> _The problem_
In the records below, find the line with "Task: Tap the Wi-Fi icon in the status bar"; retype that line and all the following lines through the end, exactly, and add nothing.

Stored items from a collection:
□ □ □ □

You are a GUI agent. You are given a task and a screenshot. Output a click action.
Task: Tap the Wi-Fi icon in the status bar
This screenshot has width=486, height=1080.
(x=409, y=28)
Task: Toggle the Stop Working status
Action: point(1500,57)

□ □ □ □

> _Task solution_
Task: Tap the Wi-Fi icon in the status bar
This screenshot has width=486, height=1080.
(x=409, y=28)
Task: Toggle the Stop Working status
Action: point(1500,57)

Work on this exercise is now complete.